> **WORK INSTRUCTION**
Transcribe the full listing with no word altered.

━━━━━━━━

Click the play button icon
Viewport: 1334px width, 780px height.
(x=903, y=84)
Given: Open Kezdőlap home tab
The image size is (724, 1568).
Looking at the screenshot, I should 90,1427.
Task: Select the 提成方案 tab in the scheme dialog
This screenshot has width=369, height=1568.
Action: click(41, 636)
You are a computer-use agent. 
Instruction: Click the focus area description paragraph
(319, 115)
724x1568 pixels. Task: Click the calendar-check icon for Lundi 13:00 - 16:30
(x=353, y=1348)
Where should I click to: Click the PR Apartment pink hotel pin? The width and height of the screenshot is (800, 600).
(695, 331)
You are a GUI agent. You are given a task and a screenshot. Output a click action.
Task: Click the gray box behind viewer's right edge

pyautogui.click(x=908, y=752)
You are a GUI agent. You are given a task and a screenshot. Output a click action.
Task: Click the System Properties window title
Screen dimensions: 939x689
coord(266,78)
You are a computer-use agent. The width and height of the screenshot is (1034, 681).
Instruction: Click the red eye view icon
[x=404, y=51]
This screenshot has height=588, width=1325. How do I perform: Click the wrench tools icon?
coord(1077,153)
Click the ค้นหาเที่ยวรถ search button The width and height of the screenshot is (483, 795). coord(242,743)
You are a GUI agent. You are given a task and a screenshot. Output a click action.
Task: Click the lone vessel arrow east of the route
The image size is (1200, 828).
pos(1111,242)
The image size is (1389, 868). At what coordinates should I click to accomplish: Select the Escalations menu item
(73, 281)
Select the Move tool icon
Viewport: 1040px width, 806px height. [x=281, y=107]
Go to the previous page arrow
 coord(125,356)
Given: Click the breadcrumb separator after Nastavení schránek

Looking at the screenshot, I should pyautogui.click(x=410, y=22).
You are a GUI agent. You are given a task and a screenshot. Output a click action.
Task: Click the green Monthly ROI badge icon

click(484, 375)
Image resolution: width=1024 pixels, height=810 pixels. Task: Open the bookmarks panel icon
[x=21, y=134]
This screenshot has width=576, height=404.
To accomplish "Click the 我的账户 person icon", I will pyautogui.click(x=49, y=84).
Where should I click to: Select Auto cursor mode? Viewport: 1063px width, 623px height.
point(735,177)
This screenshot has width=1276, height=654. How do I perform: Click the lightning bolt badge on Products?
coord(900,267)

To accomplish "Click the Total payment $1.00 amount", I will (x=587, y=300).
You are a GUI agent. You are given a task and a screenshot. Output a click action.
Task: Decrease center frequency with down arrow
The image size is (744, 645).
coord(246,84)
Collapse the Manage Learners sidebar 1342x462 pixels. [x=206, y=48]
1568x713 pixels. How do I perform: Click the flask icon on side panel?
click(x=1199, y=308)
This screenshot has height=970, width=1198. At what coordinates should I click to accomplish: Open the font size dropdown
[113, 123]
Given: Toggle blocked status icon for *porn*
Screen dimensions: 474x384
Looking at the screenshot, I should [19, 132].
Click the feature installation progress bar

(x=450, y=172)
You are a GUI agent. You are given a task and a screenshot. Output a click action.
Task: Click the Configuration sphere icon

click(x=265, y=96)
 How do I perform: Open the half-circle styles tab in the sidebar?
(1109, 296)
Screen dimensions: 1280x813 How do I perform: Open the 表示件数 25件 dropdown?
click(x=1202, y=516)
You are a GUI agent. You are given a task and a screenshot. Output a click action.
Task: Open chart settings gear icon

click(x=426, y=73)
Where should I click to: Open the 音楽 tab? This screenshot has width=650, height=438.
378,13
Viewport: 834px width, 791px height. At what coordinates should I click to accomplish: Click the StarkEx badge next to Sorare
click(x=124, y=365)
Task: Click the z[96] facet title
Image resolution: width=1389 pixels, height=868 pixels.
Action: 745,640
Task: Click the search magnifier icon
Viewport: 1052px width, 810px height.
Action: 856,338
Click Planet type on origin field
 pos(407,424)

━━━━━━━━

> **ANSWER FOR THE TASK**
Click the play button icon
Viewport: 1334px width, 780px height.
(x=903, y=84)
Given: Open Kezdőlap home tab
The image size is (724, 1568).
Looking at the screenshot, I should 90,1427.
Task: Select the 提成方案 tab in the scheme dialog
This screenshot has width=369, height=1568.
Action: click(41, 636)
You are a computer-use agent. 
Instruction: Click the focus area description paragraph
(319, 115)
724x1568 pixels. Task: Click the calendar-check icon for Lundi 13:00 - 16:30
(x=353, y=1348)
Where should I click to: Click the PR Apartment pink hotel pin? The width and height of the screenshot is (800, 600).
(695, 331)
You are a GUI agent. You are given a task and a screenshot. Output a click action.
Task: Click the gray box behind viewer's right edge

pyautogui.click(x=908, y=752)
You are a GUI agent. You are given a task and a screenshot. Output a click action.
Task: Click the System Properties window title
Screen dimensions: 939x689
coord(266,78)
You are a computer-use agent. The width and height of the screenshot is (1034, 681).
Instruction: Click the red eye view icon
[x=404, y=51]
This screenshot has height=588, width=1325. How do I perform: Click the wrench tools icon?
coord(1077,153)
Click the ค้นหาเที่ยวรถ search button The width and height of the screenshot is (483, 795). coord(242,743)
You are a GUI agent. You are given a task and a screenshot. Output a click action.
Task: Click the lone vessel arrow east of the route
The image size is (1200, 828).
pos(1111,242)
The image size is (1389, 868). At what coordinates should I click to accomplish: Select the Escalations menu item
(73, 281)
Select the Move tool icon
Viewport: 1040px width, 806px height. [x=281, y=107]
Go to the previous page arrow
 coord(125,356)
Given: Click the breadcrumb separator after Nastavení schránek

Looking at the screenshot, I should pyautogui.click(x=410, y=22).
You are a GUI agent. You are given a task and a screenshot. Output a click action.
Task: Click the green Monthly ROI badge icon

click(484, 375)
Image resolution: width=1024 pixels, height=810 pixels. Task: Open the bookmarks panel icon
[x=21, y=134]
This screenshot has width=576, height=404.
To accomplish "Click the 我的账户 person icon", I will pyautogui.click(x=49, y=84).
Where should I click to: Select Auto cursor mode? Viewport: 1063px width, 623px height.
point(735,177)
This screenshot has width=1276, height=654. How do I perform: Click the lightning bolt badge on Products?
coord(900,267)

To accomplish "Click the Total payment $1.00 amount", I will (x=587, y=300).
You are a GUI agent. You are given a task and a screenshot. Output a click action.
Task: Decrease center frequency with down arrow
The image size is (744, 645).
coord(246,84)
Collapse the Manage Learners sidebar 1342x462 pixels. [x=206, y=48]
1568x713 pixels. How do I perform: Click the flask icon on side panel?
click(x=1199, y=308)
This screenshot has height=970, width=1198. At what coordinates should I click to accomplish: Open the font size dropdown
[113, 123]
Given: Toggle blocked status icon for *porn*
Screen dimensions: 474x384
Looking at the screenshot, I should [19, 132].
Click the feature installation progress bar

(x=450, y=172)
You are a GUI agent. You are given a task and a screenshot. Output a click action.
Task: Click the Configuration sphere icon

click(x=265, y=96)
 How do I perform: Open the half-circle styles tab in the sidebar?
(1109, 296)
Screen dimensions: 1280x813 How do I perform: Open the 表示件数 25件 dropdown?
click(x=1202, y=516)
You are a GUI agent. You are given a task and a screenshot. Output a click action.
Task: Open chart settings gear icon

click(x=426, y=73)
Where should I click to: Open the 音楽 tab? This screenshot has width=650, height=438.
378,13
Viewport: 834px width, 791px height. At what coordinates should I click to accomplish: Click the StarkEx badge next to Sorare
click(x=124, y=365)
Task: Click the z[96] facet title
Image resolution: width=1389 pixels, height=868 pixels.
Action: 745,640
Task: Click the search magnifier icon
Viewport: 1052px width, 810px height.
Action: 856,338
Click Planet type on origin field
 pos(407,424)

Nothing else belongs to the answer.